まるで水面を木の棒でつつくような感触が手に伝わってくる。
槍はゴブリンの額を貫いていた。
『ゴブリンを倒した。レベルが8にあがります。レベルが9にあがります。レベルが10にあがります』
頭の中に流れるアナウンス、俺は足を止め次にくる痛みに備えた。
確かに痛みはあった、だが昨日に比べると全くと言っていいほど痛くない。
(レベルの上がるだけ痛みが上がるってことなのか。でもよかったこの程度で済んで)
俺は再度駆け出した。すぐ森と平原の境目についた。遠くに街の外壁が見える。
「森を抜けたぞ!」
思わず声に出た、ただただ嬉しかった。
次の瞬間、街の方からこちらに向かってくる馬車とその後ろを剣を構えて追いかける集団が見えた。
剣を構えて走る集団は全員鎧を着ている。まるでファンタジー世界の騎士という感じだった。
(あの馬車はお偉いさんとか国とかそういうのに追いかけられるほどの悪人ってことになるのか? 異世界来てからイベント起きすぎだろ!)
そう考えながら眺めていると騎士の一人が馬車を止めることに成功していた。
馬車からフルフェイスの鎧姿の人が飛び降りて剣を構える。前に出ないところを見るとまだ誰か乗っているようだ。
「すげぇ・・・」
馬車から出てきた鎧の人が馬車を取り囲む騎士たちを一人でなぎ倒している、その光景を見て俺はそう声を漏らした。
もっと近くでみようと俺は自然に近づいていた。
次々切り伏せられる騎士たち。
その時声が響く。
「たった一人にやられおって!!このバカ者どもめっ!!」
騎士の集団の中から一際大きな剣を持った騎士が前に出た。
鎧の人がそちらを向きを直すと大剣の騎士に迫り両者が剣を合わせる。
すると大剣の刀身が燃え上がった。
「・・・あれが魔剣・・・ってやつか?」
鎧の人が押され始めた。力比べで上を取られれば完全に不利になる。
「シェリア!!」
少女が叫ぶ声が聞こえた。
鎧の人は一瞬少女のほうを振り返ってしまい、その隙をみて大剣の騎士は鎧の人を武器ごと弾き飛ばした。

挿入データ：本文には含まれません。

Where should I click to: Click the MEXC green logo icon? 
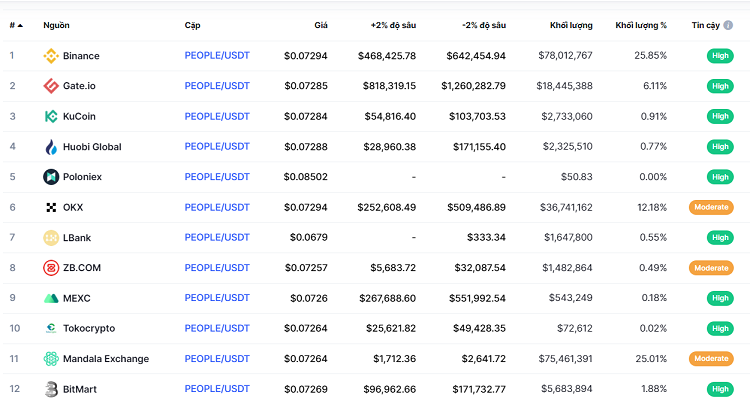51,298
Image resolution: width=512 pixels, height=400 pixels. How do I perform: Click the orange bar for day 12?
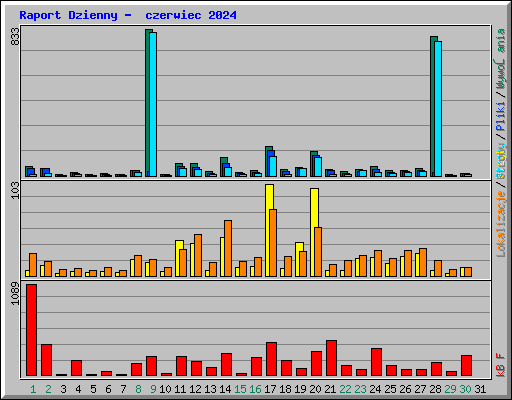tap(198, 255)
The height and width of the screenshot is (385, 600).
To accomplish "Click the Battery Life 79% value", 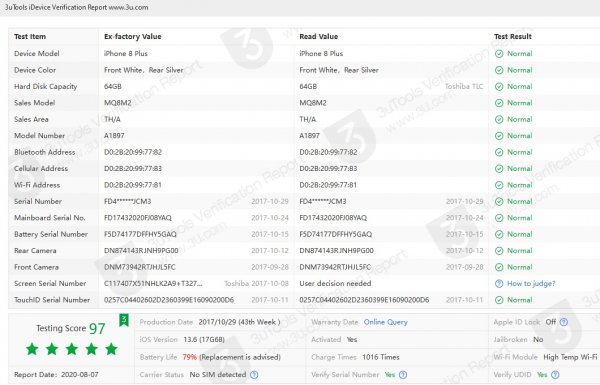I will pos(189,357).
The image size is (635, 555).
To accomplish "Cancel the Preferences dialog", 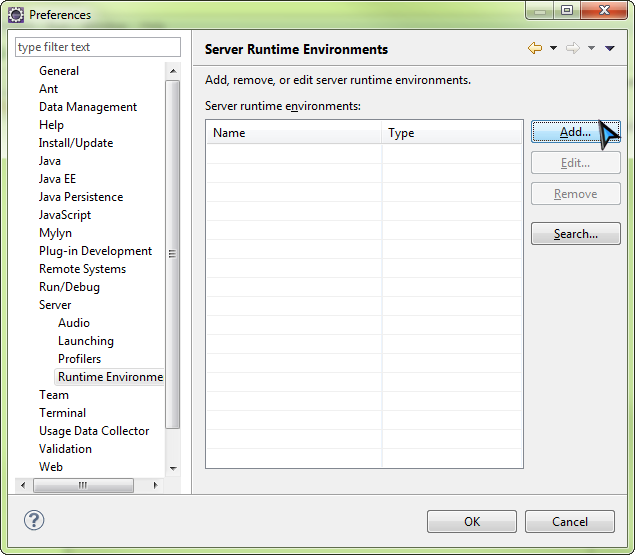I will [x=570, y=521].
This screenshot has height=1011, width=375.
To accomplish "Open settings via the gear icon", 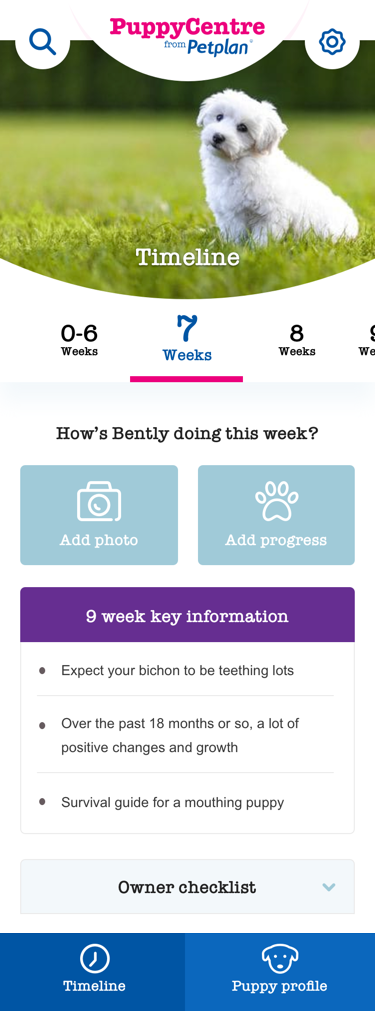I will (x=332, y=42).
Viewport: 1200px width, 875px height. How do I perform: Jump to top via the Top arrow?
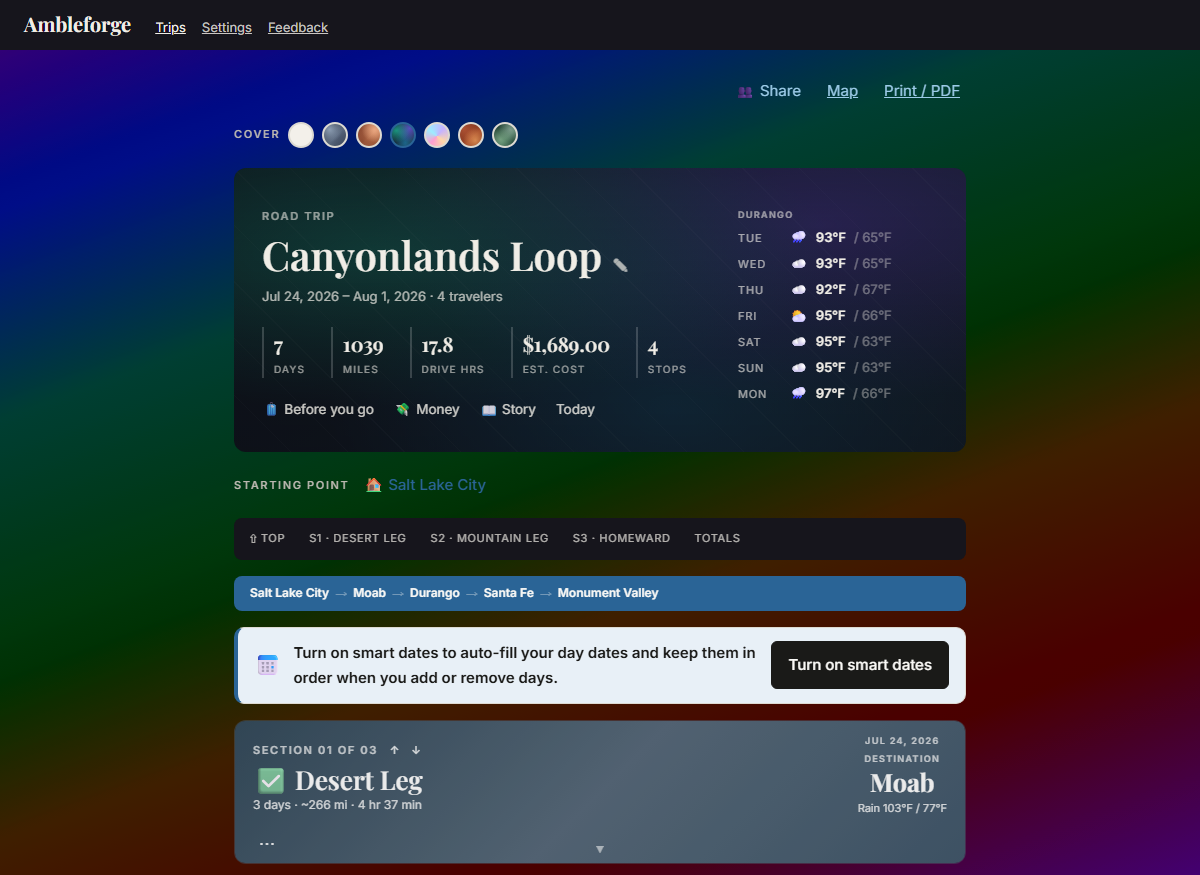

大剣の騎士は体勢の崩れた鎧の人へ向かって大きく大剣を振り上げる。
(ダメだ切られる!)
そう思ったとき身体が自然に動いていた。
注意を逸らすつもりだったのかそれはわからない。
俺は大剣の騎士に石ナイフを投げつけていた。
大剣の騎士は石ナイフに気付いたものの意に介さずといった感じでそのまま大剣を鎧の人に振り下ろす。
そして少し振り下ろしたところで大剣に石ナイフが届く――
次の瞬間、魔剣と思われる大剣は石ナイフの触れた部分から先が音を立ててへし折れた。
大剣の騎士は届くことのない大剣の柄を振り下ろしてから固まっていた。
周りの騎士たちも微動だにしない。
いち早く動き出したのは鎧の人だ。
素早く騎士たちの馬を1頭奪うと少女を抱き上げて乗せ、一度こちらを見る。
少しの時間目が合ったが鎧の人はなにも言わず自分も馬に跨り走り去った。
硬直してる騎士たちはそれを追えないでいた。
俺も一旦隠れようと後ずさろうとした。すると突然大剣の騎士がこちらを向いて大声をあげた。
「貴様か!!俺の魔剣を折ったのはああああ!!」
(やっぱりあれ魔剣だったんだ・・・。やっべぇ完全に顔見られた。とりあえず――)
俺は森の中に逃げるふりをして一番最初にあった大き目の木の陰に姿を隠して、そこから異空間ハウスに逃げ込んだ。
門から外を見ると騎士たちは森の中になだれ込むように入って行った。